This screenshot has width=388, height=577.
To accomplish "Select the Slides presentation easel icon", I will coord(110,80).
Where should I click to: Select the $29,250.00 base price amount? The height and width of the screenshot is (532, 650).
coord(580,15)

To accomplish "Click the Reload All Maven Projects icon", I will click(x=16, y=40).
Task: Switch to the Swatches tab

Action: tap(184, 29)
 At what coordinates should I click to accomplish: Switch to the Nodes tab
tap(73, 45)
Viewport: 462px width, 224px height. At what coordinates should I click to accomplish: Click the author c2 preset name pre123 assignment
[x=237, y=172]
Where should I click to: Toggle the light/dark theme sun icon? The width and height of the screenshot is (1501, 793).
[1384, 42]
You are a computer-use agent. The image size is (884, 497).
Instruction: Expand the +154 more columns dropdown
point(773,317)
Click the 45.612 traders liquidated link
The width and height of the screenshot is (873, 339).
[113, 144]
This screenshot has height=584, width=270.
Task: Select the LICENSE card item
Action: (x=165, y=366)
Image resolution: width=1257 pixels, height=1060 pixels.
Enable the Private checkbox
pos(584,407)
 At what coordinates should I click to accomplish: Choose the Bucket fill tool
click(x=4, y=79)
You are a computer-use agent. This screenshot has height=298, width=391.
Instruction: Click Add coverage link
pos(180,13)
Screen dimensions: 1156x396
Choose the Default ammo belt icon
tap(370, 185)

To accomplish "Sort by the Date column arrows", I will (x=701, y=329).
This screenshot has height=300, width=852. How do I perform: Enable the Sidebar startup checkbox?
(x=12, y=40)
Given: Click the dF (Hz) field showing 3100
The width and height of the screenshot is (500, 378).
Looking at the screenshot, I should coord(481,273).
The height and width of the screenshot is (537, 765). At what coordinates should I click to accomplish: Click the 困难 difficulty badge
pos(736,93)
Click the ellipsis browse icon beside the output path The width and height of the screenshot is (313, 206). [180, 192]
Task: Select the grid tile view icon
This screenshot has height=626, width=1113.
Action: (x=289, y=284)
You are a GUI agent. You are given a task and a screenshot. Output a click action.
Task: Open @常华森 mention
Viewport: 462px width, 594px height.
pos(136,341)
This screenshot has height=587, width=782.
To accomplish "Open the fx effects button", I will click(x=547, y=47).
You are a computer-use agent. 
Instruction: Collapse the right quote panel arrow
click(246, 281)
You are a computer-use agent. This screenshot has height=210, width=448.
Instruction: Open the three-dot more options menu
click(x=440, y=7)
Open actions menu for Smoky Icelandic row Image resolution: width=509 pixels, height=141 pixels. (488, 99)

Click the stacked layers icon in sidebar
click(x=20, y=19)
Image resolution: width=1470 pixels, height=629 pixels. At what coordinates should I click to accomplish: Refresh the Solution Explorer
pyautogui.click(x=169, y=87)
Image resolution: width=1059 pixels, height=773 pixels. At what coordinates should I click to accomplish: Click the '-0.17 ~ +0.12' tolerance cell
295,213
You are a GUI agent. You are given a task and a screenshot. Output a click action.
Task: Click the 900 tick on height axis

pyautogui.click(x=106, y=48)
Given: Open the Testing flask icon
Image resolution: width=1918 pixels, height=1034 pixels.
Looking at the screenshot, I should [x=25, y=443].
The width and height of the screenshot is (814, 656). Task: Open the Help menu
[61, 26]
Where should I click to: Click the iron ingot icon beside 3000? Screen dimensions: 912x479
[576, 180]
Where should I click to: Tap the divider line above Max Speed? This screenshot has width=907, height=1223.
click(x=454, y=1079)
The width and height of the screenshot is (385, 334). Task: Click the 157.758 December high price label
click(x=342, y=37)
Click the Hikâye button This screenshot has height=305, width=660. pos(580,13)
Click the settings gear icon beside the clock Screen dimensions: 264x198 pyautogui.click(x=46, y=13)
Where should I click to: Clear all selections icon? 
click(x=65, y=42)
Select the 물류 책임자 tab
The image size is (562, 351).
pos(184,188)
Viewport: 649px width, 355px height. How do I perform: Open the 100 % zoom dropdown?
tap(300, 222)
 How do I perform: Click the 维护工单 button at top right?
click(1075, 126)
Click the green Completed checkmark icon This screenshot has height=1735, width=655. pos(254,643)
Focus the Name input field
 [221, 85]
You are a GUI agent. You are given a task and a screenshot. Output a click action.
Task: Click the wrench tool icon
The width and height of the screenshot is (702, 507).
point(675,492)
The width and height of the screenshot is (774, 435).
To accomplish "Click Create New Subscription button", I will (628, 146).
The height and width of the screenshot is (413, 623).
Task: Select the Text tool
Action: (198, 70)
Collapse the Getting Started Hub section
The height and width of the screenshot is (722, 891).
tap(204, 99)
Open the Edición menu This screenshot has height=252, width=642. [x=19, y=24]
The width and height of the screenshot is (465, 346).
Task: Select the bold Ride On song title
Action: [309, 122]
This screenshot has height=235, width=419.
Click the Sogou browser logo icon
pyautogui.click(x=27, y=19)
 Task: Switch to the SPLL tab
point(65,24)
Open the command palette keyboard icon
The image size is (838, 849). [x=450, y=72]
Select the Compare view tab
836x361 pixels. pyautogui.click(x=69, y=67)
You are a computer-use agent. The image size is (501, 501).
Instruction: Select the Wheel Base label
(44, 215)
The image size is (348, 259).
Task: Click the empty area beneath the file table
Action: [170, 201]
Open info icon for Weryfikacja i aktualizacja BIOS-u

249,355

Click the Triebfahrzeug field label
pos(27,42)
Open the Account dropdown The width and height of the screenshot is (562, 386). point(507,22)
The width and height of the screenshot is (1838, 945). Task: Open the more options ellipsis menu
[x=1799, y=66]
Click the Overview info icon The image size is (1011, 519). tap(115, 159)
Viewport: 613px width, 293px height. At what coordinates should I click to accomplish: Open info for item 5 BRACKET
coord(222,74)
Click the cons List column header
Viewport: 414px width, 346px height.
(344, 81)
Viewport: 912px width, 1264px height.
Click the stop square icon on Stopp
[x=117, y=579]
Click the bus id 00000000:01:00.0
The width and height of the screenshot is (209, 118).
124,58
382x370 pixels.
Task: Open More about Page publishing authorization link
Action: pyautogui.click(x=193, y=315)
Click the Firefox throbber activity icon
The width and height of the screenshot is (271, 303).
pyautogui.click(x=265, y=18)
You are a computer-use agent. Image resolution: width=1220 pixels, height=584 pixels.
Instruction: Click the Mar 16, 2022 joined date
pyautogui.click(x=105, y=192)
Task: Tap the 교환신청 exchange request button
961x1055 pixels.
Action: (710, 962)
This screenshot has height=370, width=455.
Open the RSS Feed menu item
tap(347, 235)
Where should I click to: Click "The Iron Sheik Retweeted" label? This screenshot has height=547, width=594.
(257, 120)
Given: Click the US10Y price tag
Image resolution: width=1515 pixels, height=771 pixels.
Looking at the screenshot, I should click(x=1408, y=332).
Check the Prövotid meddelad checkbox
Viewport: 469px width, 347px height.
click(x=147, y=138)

════════

▶ _What the task asks_: Every record is to be written out verbatim.

▶ _Task solution_:
This screenshot has width=388, height=577.
To accomplish "Select the Slides presentation easel icon", I will coord(110,80).
Where should I click to: Select the $29,250.00 base price amount? The height and width of the screenshot is (532, 650).
coord(580,15)

To accomplish "Click the Reload All Maven Projects icon", I will click(x=16, y=40).
Task: Switch to the Swatches tab

Action: tap(184, 29)
 At what coordinates should I click to accomplish: Switch to the Nodes tab
tap(73, 45)
Viewport: 462px width, 224px height. At what coordinates should I click to accomplish: Click the author c2 preset name pre123 assignment
[x=237, y=172]
Where should I click to: Toggle the light/dark theme sun icon? The width and height of the screenshot is (1501, 793).
[1384, 42]
You are a computer-use agent. The image size is (884, 497).
Instruction: Expand the +154 more columns dropdown
point(773,317)
Click the 45.612 traders liquidated link
The width and height of the screenshot is (873, 339).
[113, 144]
This screenshot has height=584, width=270.
Task: Select the LICENSE card item
Action: (x=165, y=366)
Image resolution: width=1257 pixels, height=1060 pixels.
Enable the Private checkbox
pos(584,407)
 At what coordinates should I click to accomplish: Choose the Bucket fill tool
click(x=4, y=79)
You are a computer-use agent. This screenshot has height=298, width=391.
Instruction: Click Add coverage link
pos(180,13)
Screen dimensions: 1156x396
Choose the Default ammo belt icon
tap(370, 185)

To accomplish "Sort by the Date column arrows", I will (x=701, y=329).
This screenshot has height=300, width=852. How do I perform: Enable the Sidebar startup checkbox?
(x=12, y=40)
Given: Click the dF (Hz) field showing 3100
The width and height of the screenshot is (500, 378).
Looking at the screenshot, I should coord(481,273).
The height and width of the screenshot is (537, 765). At what coordinates should I click to accomplish: Click the 困难 difficulty badge
pos(736,93)
Click the ellipsis browse icon beside the output path The width and height of the screenshot is (313, 206). [180, 192]
Task: Select the grid tile view icon
This screenshot has height=626, width=1113.
Action: (x=289, y=284)
You are a GUI agent. You are given a task and a screenshot. Output a click action.
Task: Open @常华森 mention
Viewport: 462px width, 594px height.
pos(136,341)
This screenshot has height=587, width=782.
To accomplish "Open the fx effects button", I will click(x=547, y=47).
You are a computer-use agent. 
Instruction: Collapse the right quote panel arrow
click(246, 281)
You are a computer-use agent. This screenshot has height=210, width=448.
Instruction: Open the three-dot more options menu
click(x=440, y=7)
Open actions menu for Smoky Icelandic row Image resolution: width=509 pixels, height=141 pixels. (488, 99)

Click the stacked layers icon in sidebar
click(x=20, y=19)
Image resolution: width=1470 pixels, height=629 pixels. At what coordinates should I click to accomplish: Refresh the Solution Explorer
pyautogui.click(x=169, y=87)
Image resolution: width=1059 pixels, height=773 pixels. At what coordinates should I click to accomplish: Click the '-0.17 ~ +0.12' tolerance cell
295,213
You are a GUI agent. You are given a task and a screenshot. Output a click action.
Task: Click the 900 tick on height axis

pyautogui.click(x=106, y=48)
Given: Open the Testing flask icon
Image resolution: width=1918 pixels, height=1034 pixels.
Looking at the screenshot, I should [x=25, y=443].
The width and height of the screenshot is (814, 656). Task: Open the Help menu
[61, 26]
Where should I click to: Click the iron ingot icon beside 3000? Screen dimensions: 912x479
[576, 180]
Where should I click to: Tap the divider line above Max Speed? This screenshot has width=907, height=1223.
click(x=454, y=1079)
The width and height of the screenshot is (385, 334). Task: Click the 157.758 December high price label
click(x=342, y=37)
Click the Hikâye button This screenshot has height=305, width=660. pos(580,13)
Click the settings gear icon beside the clock Screen dimensions: 264x198 pyautogui.click(x=46, y=13)
Where should I click to: Clear all selections icon? 
click(x=65, y=42)
Select the 물류 책임자 tab
The image size is (562, 351).
pos(184,188)
Viewport: 649px width, 355px height. How do I perform: Open the 100 % zoom dropdown?
tap(300, 222)
 How do I perform: Click the 维护工单 button at top right?
click(1075, 126)
Click the green Completed checkmark icon This screenshot has height=1735, width=655. pos(254,643)
Focus the Name input field
 [221, 85]
You are a GUI agent. You are given a task and a screenshot. Output a click action.
Task: Click the wrench tool icon
The width and height of the screenshot is (702, 507).
point(675,492)
The width and height of the screenshot is (774, 435).
To accomplish "Click Create New Subscription button", I will (628, 146).
The height and width of the screenshot is (413, 623).
Task: Select the Text tool
Action: (198, 70)
Collapse the Getting Started Hub section
The height and width of the screenshot is (722, 891).
tap(204, 99)
Open the Edición menu This screenshot has height=252, width=642. [x=19, y=24]
The width and height of the screenshot is (465, 346).
Task: Select the bold Ride On song title
Action: [309, 122]
This screenshot has height=235, width=419.
Click the Sogou browser logo icon
pyautogui.click(x=27, y=19)
 Task: Switch to the SPLL tab
point(65,24)
Open the command palette keyboard icon
The image size is (838, 849). [x=450, y=72]
Select the Compare view tab
836x361 pixels. pyautogui.click(x=69, y=67)
You are a computer-use agent. The image size is (501, 501).
Instruction: Select the Wheel Base label
(44, 215)
The image size is (348, 259).
Task: Click the empty area beneath the file table
Action: [170, 201]
Open info icon for Weryfikacja i aktualizacja BIOS-u

249,355

Click the Triebfahrzeug field label
pos(27,42)
Open the Account dropdown The width and height of the screenshot is (562, 386). point(507,22)
The width and height of the screenshot is (1838, 945). Task: Open the more options ellipsis menu
[x=1799, y=66]
Click the Overview info icon The image size is (1011, 519). tap(115, 159)
Viewport: 613px width, 293px height. At what coordinates should I click to accomplish: Open info for item 5 BRACKET
coord(222,74)
Click the cons List column header
Viewport: 414px width, 346px height.
(344, 81)
Viewport: 912px width, 1264px height.
Click the stop square icon on Stopp
[x=117, y=579]
Click the bus id 00000000:01:00.0
The width and height of the screenshot is (209, 118).
124,58
382x370 pixels.
Task: Open More about Page publishing authorization link
Action: pyautogui.click(x=193, y=315)
Click the Firefox throbber activity icon
The width and height of the screenshot is (271, 303).
pyautogui.click(x=265, y=18)
You are a computer-use agent. Image resolution: width=1220 pixels, height=584 pixels.
Instruction: Click the Mar 16, 2022 joined date
pyautogui.click(x=105, y=192)
Task: Tap the 교환신청 exchange request button
961x1055 pixels.
Action: (710, 962)
This screenshot has height=370, width=455.
Open the RSS Feed menu item
tap(347, 235)
Where should I click to: Click "The Iron Sheik Retweeted" label? This screenshot has height=547, width=594.
(257, 120)
Given: Click the US10Y price tag
Image resolution: width=1515 pixels, height=771 pixels.
Looking at the screenshot, I should click(x=1408, y=332).
Check the Prövotid meddelad checkbox
Viewport: 469px width, 347px height.
click(x=147, y=138)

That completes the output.